Like many a sentimental crime drama, Crashout uses the idea of women as contrast to the uncivilized protagonists, but unlike many such pictures, works intriguing variations on the idea. Luther Adler’s cardshark boasts of his unlikely prowess with women, then takes the first opportunity he has to kiss a woman caught in a roadside-diner hostage situation – a creepy violation that seems as brutal as any of the film’s killings.
The youngest of the escapees, played by Marshall Thompson at his most Bambi-like, enjoys a quietly effective interlude on a train with a woman (Gloria Talbott, the same year she played the daughter in All That Heaven Allows) returning to her small town. She opens the doorway to another life, he knows it, and he’s ready to take the leap, but that’s not how things can work. A really first-rate scene at a train station in the middle of the night settles the issue, and then the gang moves on.
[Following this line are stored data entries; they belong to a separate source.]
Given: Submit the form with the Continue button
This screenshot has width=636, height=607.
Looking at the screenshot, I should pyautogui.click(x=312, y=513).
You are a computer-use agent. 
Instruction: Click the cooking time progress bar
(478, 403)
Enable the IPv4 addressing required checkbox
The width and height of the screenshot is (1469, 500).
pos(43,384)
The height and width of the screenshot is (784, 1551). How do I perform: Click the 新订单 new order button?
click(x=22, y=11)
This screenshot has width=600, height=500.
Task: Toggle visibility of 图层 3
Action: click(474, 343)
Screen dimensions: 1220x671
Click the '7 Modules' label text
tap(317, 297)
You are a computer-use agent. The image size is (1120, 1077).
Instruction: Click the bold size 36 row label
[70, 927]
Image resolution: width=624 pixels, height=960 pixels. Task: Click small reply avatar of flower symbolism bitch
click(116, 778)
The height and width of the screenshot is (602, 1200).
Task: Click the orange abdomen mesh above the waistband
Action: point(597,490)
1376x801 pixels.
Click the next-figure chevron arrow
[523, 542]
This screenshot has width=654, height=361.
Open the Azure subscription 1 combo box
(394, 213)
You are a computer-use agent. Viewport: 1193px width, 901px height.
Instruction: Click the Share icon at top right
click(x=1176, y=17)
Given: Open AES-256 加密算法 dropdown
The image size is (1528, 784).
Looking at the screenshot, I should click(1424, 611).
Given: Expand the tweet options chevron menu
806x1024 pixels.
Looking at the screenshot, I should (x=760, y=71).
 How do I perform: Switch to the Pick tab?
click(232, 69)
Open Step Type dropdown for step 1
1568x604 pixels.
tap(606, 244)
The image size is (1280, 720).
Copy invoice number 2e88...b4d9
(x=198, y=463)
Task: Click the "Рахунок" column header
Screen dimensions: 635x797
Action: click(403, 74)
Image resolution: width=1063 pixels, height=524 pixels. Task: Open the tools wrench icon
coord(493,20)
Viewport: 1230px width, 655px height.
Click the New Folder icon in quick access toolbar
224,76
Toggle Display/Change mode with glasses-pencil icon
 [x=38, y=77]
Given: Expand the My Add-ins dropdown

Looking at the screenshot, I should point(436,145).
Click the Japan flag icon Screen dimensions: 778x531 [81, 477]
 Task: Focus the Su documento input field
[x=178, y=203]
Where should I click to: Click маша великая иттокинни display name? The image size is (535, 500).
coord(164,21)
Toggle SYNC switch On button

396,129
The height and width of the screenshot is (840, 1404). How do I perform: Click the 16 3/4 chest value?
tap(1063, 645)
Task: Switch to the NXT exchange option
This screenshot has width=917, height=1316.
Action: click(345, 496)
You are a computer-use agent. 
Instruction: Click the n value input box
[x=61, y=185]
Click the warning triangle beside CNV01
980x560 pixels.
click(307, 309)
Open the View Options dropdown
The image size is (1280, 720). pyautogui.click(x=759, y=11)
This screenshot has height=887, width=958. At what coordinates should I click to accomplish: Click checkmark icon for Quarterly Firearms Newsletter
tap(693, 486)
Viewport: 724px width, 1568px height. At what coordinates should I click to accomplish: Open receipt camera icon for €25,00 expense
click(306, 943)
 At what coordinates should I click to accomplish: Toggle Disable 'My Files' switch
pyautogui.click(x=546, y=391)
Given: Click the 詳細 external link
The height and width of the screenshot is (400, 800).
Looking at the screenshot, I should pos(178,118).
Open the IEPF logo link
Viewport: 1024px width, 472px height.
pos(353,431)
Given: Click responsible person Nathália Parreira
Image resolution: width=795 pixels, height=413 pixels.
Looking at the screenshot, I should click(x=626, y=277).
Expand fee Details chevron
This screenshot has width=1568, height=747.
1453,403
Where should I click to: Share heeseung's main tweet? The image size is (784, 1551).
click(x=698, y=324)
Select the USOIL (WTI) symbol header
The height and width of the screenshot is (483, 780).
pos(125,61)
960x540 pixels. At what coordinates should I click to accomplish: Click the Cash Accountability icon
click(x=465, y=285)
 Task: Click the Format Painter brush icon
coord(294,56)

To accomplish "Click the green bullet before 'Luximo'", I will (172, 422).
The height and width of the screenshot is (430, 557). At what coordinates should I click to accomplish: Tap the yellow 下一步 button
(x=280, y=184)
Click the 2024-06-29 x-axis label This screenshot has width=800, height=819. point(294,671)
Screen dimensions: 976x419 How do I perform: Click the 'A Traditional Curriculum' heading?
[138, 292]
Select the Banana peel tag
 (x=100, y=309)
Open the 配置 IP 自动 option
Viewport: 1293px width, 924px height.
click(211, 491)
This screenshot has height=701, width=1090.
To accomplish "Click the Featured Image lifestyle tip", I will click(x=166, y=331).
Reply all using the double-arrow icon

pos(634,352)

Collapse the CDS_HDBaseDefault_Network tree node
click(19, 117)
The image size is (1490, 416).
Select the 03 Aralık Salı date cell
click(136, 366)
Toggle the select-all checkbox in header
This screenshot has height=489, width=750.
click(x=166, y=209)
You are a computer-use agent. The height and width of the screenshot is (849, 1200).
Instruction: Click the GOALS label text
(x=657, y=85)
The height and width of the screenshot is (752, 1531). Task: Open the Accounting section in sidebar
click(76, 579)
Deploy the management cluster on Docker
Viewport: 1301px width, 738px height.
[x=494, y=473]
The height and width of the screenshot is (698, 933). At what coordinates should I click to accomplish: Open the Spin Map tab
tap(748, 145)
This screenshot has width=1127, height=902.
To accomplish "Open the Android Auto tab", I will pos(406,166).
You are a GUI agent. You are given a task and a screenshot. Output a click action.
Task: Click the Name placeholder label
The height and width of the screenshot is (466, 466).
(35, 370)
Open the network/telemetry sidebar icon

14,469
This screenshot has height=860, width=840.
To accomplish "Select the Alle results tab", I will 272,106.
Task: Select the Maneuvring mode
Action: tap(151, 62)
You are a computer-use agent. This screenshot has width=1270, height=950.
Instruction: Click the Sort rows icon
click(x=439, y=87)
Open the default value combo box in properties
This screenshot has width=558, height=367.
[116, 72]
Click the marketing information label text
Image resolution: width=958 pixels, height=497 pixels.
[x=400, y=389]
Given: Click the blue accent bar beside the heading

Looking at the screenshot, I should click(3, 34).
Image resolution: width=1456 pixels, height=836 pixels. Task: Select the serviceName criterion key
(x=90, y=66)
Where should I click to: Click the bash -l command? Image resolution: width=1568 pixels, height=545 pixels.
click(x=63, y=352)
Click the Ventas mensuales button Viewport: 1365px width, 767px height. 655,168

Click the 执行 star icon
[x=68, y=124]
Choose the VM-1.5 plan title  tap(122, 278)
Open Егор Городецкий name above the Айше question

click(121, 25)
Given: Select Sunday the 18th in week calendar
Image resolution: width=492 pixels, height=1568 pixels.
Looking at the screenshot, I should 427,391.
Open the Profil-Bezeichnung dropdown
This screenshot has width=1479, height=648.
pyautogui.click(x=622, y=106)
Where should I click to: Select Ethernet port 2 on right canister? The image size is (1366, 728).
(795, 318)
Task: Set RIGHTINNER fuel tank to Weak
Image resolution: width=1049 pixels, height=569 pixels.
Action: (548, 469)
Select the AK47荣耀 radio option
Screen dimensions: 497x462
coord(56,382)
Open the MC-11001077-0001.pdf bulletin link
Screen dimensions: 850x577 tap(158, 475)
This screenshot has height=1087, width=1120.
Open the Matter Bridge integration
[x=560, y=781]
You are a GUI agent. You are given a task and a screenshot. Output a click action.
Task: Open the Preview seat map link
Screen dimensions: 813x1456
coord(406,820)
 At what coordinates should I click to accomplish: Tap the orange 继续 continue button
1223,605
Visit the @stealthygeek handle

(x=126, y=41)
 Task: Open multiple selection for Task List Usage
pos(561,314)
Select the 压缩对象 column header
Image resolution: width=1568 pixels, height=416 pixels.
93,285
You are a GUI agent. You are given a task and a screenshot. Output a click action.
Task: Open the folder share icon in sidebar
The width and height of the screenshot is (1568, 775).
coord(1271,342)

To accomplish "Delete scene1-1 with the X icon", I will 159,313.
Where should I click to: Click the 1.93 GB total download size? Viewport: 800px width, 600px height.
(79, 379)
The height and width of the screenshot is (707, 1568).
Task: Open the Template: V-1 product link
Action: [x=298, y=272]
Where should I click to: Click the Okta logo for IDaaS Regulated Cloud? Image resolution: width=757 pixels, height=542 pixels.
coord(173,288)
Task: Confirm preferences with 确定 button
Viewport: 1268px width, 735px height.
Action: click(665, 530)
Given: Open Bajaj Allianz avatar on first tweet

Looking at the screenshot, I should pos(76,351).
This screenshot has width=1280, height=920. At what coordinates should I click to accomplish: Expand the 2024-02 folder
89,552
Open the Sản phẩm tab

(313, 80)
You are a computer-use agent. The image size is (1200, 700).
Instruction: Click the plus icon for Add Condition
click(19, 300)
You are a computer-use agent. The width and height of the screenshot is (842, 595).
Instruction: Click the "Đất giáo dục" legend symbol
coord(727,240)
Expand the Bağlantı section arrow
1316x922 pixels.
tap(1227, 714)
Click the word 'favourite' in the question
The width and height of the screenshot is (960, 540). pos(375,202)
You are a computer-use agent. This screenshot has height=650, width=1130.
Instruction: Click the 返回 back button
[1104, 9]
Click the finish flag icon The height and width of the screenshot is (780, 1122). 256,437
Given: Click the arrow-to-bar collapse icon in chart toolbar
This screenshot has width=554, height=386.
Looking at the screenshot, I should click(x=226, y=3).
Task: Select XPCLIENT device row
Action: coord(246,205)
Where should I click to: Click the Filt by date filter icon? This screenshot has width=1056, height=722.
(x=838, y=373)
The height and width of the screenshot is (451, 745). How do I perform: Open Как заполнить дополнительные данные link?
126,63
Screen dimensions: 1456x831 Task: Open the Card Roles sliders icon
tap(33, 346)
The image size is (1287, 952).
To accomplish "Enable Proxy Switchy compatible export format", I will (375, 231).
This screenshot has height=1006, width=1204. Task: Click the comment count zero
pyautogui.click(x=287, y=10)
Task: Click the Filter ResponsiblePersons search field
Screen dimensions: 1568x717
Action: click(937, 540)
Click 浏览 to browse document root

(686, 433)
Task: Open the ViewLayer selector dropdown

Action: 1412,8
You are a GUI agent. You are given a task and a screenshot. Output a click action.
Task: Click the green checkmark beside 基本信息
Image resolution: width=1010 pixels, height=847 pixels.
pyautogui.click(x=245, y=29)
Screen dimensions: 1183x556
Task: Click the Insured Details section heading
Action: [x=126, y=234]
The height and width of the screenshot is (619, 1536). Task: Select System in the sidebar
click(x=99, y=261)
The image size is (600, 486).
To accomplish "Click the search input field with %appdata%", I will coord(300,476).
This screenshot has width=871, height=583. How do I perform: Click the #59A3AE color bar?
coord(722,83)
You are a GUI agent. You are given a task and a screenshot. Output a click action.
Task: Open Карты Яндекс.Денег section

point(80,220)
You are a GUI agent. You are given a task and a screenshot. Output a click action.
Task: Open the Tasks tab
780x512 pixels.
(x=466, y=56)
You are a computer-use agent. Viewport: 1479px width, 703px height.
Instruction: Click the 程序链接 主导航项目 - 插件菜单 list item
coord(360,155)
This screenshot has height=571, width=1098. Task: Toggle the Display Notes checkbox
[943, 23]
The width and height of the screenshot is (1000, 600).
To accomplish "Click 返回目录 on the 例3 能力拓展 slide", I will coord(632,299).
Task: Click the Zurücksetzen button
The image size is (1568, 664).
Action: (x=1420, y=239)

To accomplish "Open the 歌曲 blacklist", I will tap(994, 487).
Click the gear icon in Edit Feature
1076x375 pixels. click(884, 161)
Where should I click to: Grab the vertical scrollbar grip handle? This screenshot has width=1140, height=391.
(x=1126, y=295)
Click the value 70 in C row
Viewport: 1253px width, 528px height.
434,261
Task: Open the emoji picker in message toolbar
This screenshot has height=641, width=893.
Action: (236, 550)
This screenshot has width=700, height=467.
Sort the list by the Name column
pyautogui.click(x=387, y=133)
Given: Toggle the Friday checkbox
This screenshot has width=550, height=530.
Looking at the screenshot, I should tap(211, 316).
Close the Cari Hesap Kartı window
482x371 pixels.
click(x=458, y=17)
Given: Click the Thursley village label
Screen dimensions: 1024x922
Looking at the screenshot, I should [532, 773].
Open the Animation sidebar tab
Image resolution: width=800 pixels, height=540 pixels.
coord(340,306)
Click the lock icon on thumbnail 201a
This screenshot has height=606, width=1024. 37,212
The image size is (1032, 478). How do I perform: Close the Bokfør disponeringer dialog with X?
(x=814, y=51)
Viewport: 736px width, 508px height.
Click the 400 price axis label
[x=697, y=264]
And so does Talbott, walking away with an accepting air, as though not expecting much from a stranger on a train in the first place – the males are the ones with the big dreams and fantasies (Thompson sees an entire small-town life spring before his eyes in a five-minute conversation, as one can sometimes do) while the women remain grounded in the world as it works.
Unusually good cast – for once, you believe that these grubby people might really have been in the can: Bendix and Gene Evans all bearish and snarly, William Talman employing his haunted-eye stare as a Christian type with a talent for knife-throwing (not the circus variety, but the snuffing-a-guy-in-a-train-station-at-night variety), Adler getting to strut his actorly energy and taking over that small stage of the cave whenever he talks (you can always spot a theatre man when he lands in a movie ensemble), Thompson armed with Astroturf Fifties crewcut, and Arthur Kennedy doing what he did best, bringing the human side to a miscreant. Kennedy meets Beverly Michaels, who lives on a farm, and while the outline of their thing is perhaps the usual hogwash, there’s something grown-up about the actual interplay – she’s an unwed mother who has clearly seen some things, and open to the damaged fugitive Kennedy does so well.
Crashout barrels along to its end, a useful if somewhat incredible mountain climb with metaphorical possibilities. It doesn’t need to rise above its B-picture level too dramatically because it does its B-picture business with such force, and because its structure is so fundamentally sound. It also dispatches people with a brutality that takes the romance out of the usual genre pleasures – including an offscreen demise for high-pitched character actor Percy Helton that qualifies as a true gut-punch.